Vidéosurveillance des salariés : quand la CNIL décide d’une amende de 100.000 euros à l’encontre d’un employeur ayant dissimulé des caméras de vidéosurveillance sans respecter le RGPD

Les faits :

 

En août 2023, en raison de la forte augmentation des vols de marchandises dans ses réserves, une entreprise décide d’installer de nouvelles caméras de surveillance ayant l’apparence de détecteurs de fumée et permettant d’enregistrer le son.

 

L’employeur explique qu’il installe ces caméras « test » (donc temporaires) pour mieux comprendre comment couvrir les angles morts de la vidéosurveillance classique, son idée à terme étant de déterminer les endroits où placer des caméras pérennes visibles.

 

Dans les semaines qui suivent, des salariés découvrent ces caméras et les démontent.

 

Fin novembre 2023, la CNIL, saisie d’une plainte d’un salarié, ouvre une procédure d’instruction.

 

La décision :

 

Ayant relevé plusieurs manquements au RGPD, dans une délibération du 18 septembre 2025, la Cnil condamne l’entreprise au paiement d’une amende de 100.000 €, à laquelle s’ajoute la publicité de la délibération notamment sur son site internet.

 

Dans sa décision, la CNIL rappelle les conditions exceptionnelles d’autorisation de l’utilisation de caméras de surveillance non visibles – qui en l’espèce n’étaient pas remplies.

 

 

1. Un dispositif de vidéosurveillance non visible peut être autorisé s’il est temporaire et s’il n’est pas excessif

 

Selon le RGPD (art. 5 § 1), le traitement des données personnelles doit être :

  • adéquat, pertinent et limité au regard des finalités pour lesquelles les données sont traitées (principe de minimisation des données) ;
  • licite, loyal et transparent.

Se fondant sur la jurisprudence de la Cour européenne des droits de l’homme (CEDH, 17 oct. 2019, n° 1874/13 et n° 8567/13), la CNIL admet toutefois quelques exceptions à cette interdiction.
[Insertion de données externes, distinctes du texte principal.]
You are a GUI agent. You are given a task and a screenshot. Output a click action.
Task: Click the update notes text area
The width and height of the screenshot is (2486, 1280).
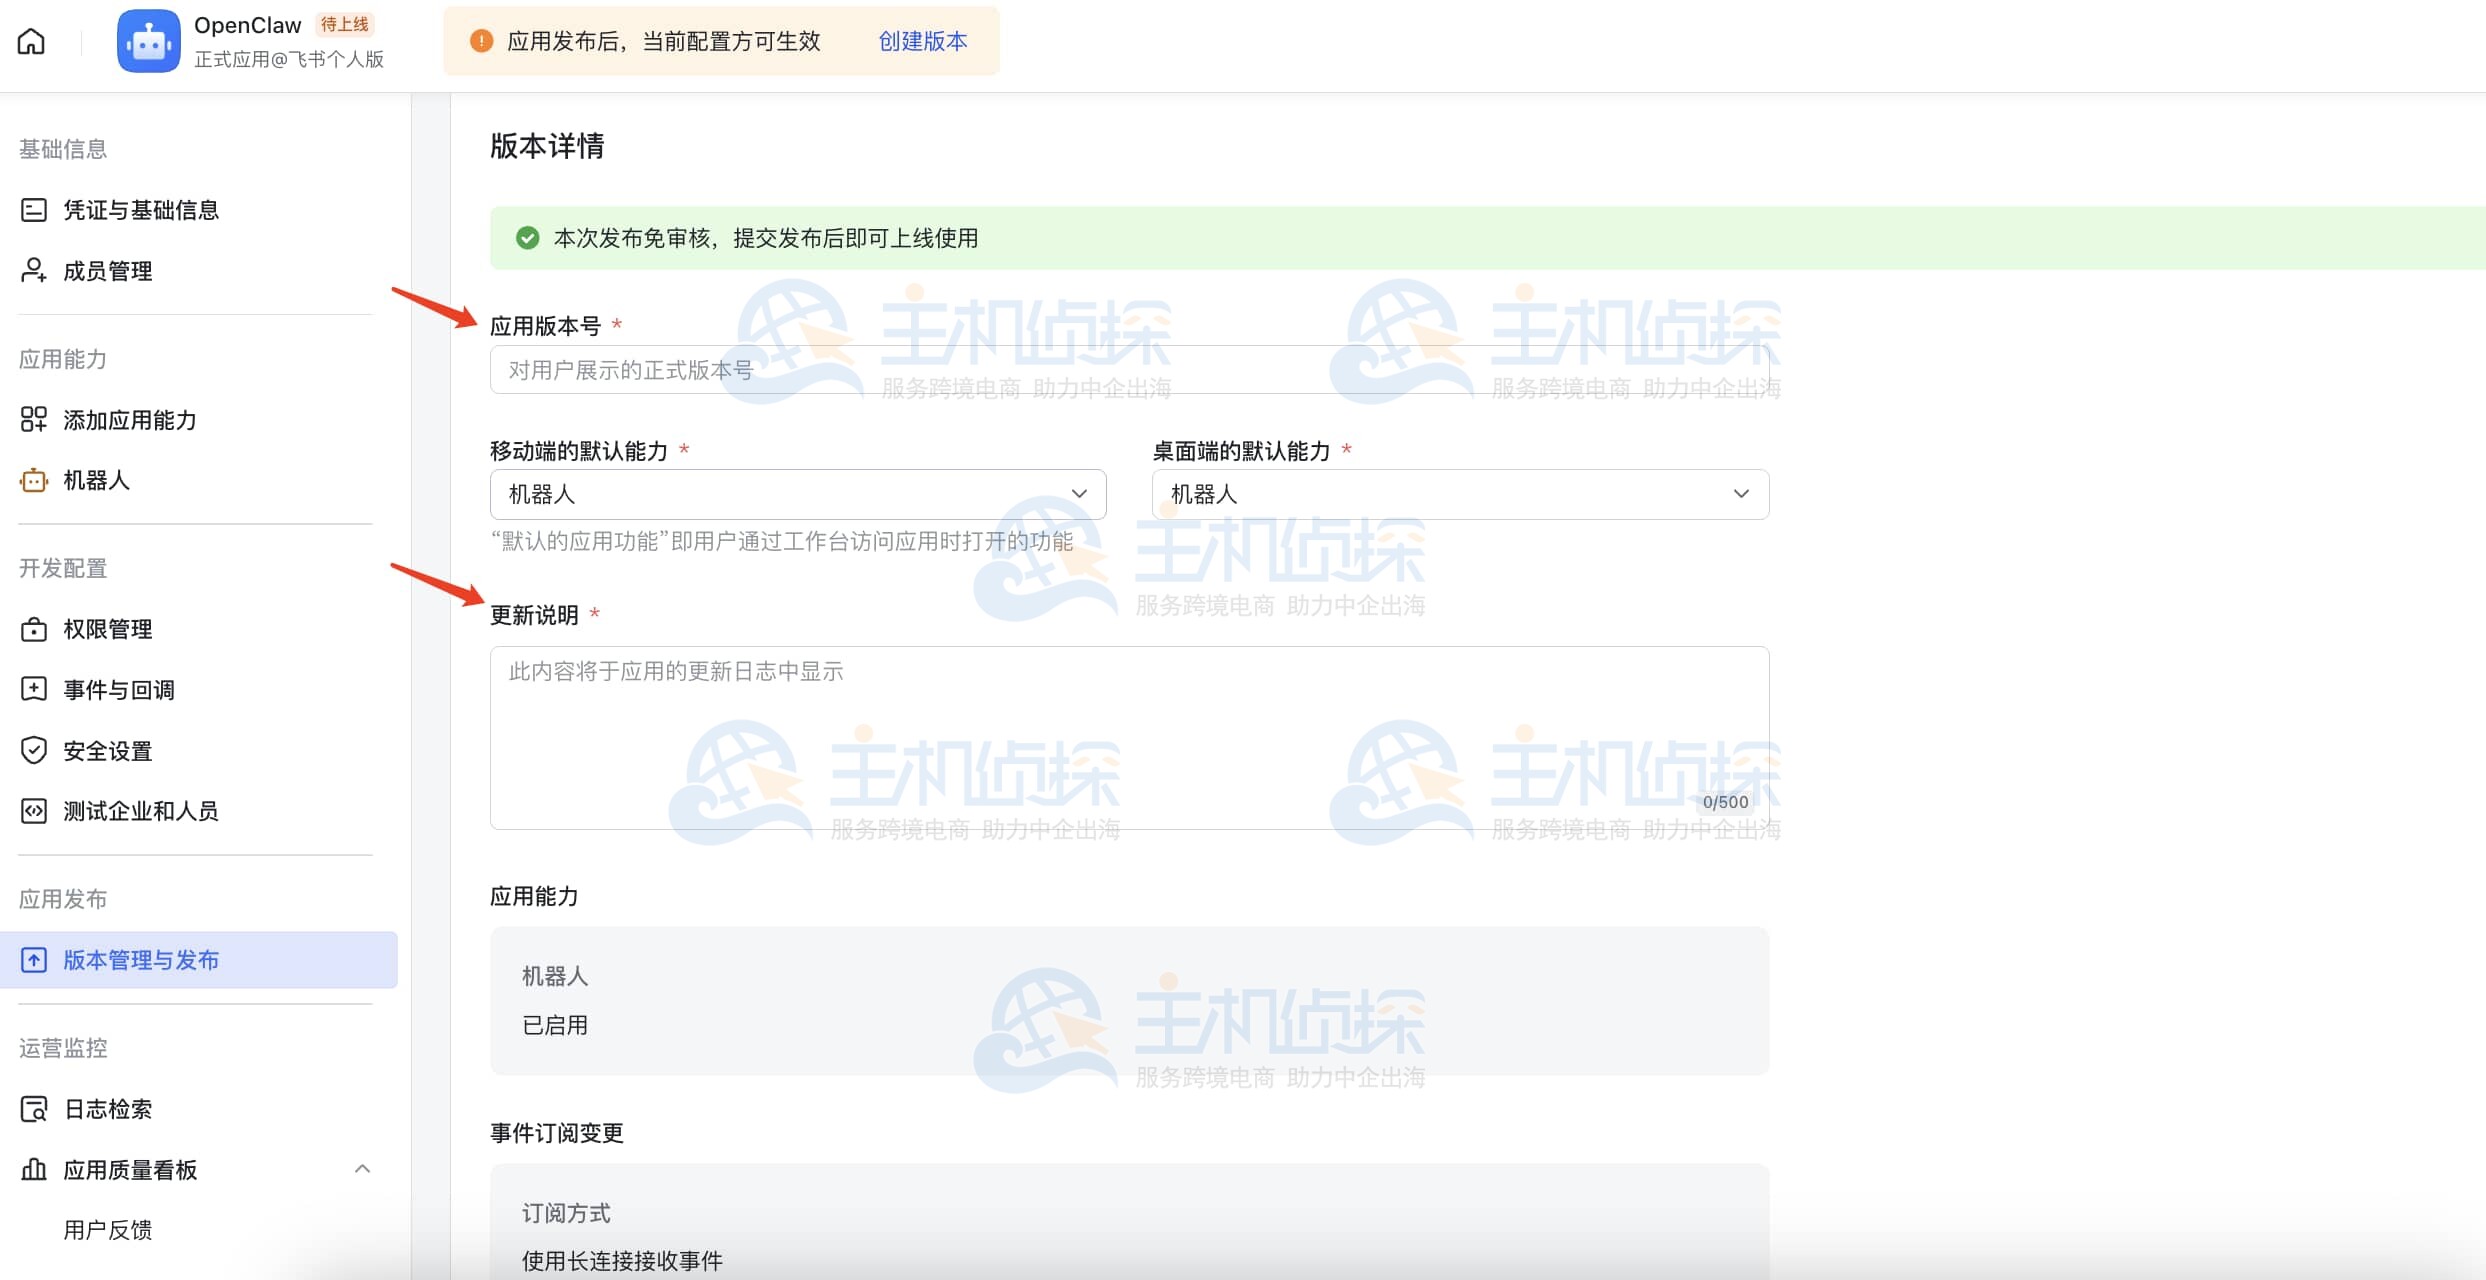(x=1128, y=738)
Par exemple, dissimuler des caméras de surveillance est autorisé temporairement si l’employeur pense raisonnablement que des irrégularités sont commises par les salariés et que ces manquements atteignent une certaine ampleur.

 

Pour être autorisé, un dispositif de vidéosurveillance non visible doit :

  • être temporaire ;
  • ne pas être excessif : le responsable de traitement doit respecter le principe de minimisation des données et s’abstenir de collecter/conserver/traiter des données non utiles pour atteindre le but poursuivi.

 

2. Or, dans cette affaire, le dispositif était déloyal et son caractère temporaire n’était pas prouvé

 

En effet, si l’entreprise avançait que les caméras étaient bien installées de manière temporaire, elle n’avait pas mené d’analyse préalable de conformité au RGPD, ni documenté ce caractère temporaire.  En outre, elle n’avait mentionné ce dispositif ni dans le registre des traitements, ni au sein de son analyse d’impact, et n’en avait pas no plus informé le DPO.

 

Pour la CNIL, « la mise en place de ce dispositif n’avait pas été accompagnée de garanties appropriées permettant d’assurer la préservation d’un juste équilibre entre l’objectif poursuivi par le responsable de traitement et la protection de la vie privée des salariés ».

 

Même si les caméras « test » n’avaient pas eu pour objectif premier de surveiller les salariés mais d’améliorer, à terme, les angles de vue du dispositif de vidéosurveillance classique, elles captaient des images et conversations de salariés, à leur insu.

 

 

3. Ce dispositif méconnaissait aussi le principe de minimisation des données

 

Le dispositif sanctionné était équipé de micros, ce dont l’employeur était nécessairement informé.

 

Ledit l’enregistrement sonore des salariés a été jugé, en l’espèce, excessif, des conversations entre salariés relevant de la sphère personnelle ayant été enregistrées.

 

 

4. Enfin, l’entreprise a commis d’autres manquements au RGPD

 

  • manquement à l’obligation de respecter la durée de conservation définie en fonction de la finalité de chaque fichier
  • manquement à l’obligation de communiquer à la CNIL une violation de données personnelles : en effet, lorsque le responsable de traitement constate une violation de données personnelles, il doit notifier cette violation à la CNIL au plus tard 72 heures après en avoir pris connaissance (RGPD, art 33), la seule exception à cette notification étant le fait que la violation ne soit pas susceptible d’engendrer un risque pour les droits et libertés des personnes physiques
  • manquement à l’obligation d’associer le DPO (art. 38 du RGPD : le responsable de traitement doit veiller à ce que le délégué à la protection des données soit associé à toutes les questions relatives à la protection des données personnelles.